For the records shown below, return an exact copy that excludes the pictures.

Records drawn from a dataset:
^^^^

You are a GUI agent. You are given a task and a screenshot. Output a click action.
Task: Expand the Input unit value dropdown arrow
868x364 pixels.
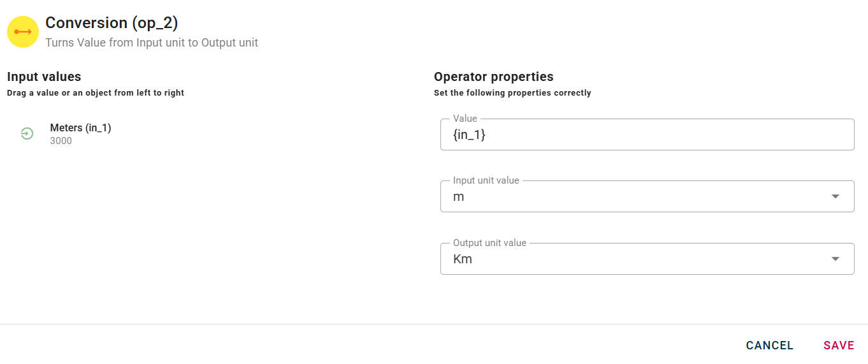pyautogui.click(x=835, y=197)
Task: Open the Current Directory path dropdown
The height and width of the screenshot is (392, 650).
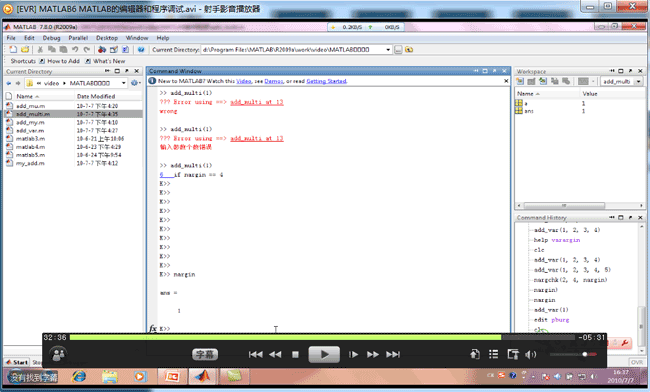Action: (388, 50)
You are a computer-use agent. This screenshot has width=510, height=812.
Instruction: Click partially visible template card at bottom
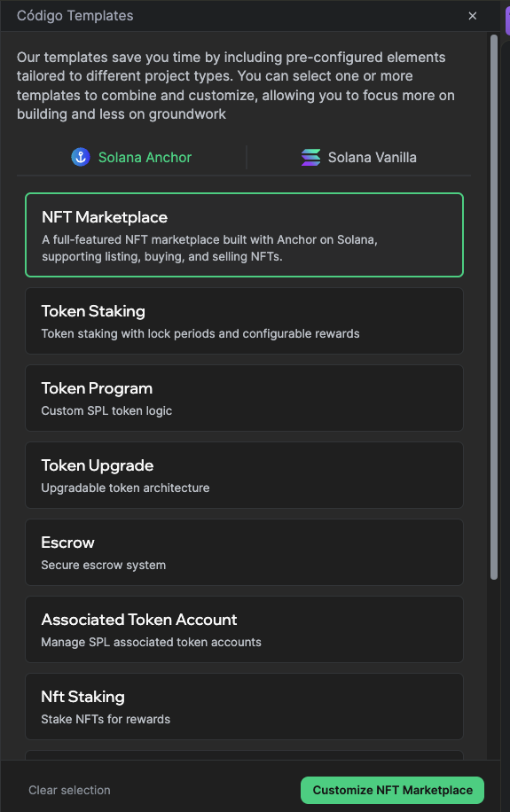click(244, 755)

^^^^

**REPLY TO THE EXERCISE**:
You are a GUI agent. You are given a task and a screenshot. Output a click action.
Task: Expand the Input unit value dropdown arrow
868x364 pixels.
pyautogui.click(x=835, y=197)
Task: Open the Current Directory path dropdown
The height and width of the screenshot is (392, 650).
Action: (388, 50)
You are a computer-use agent. This screenshot has width=510, height=812.
Instruction: Click partially visible template card at bottom
click(244, 755)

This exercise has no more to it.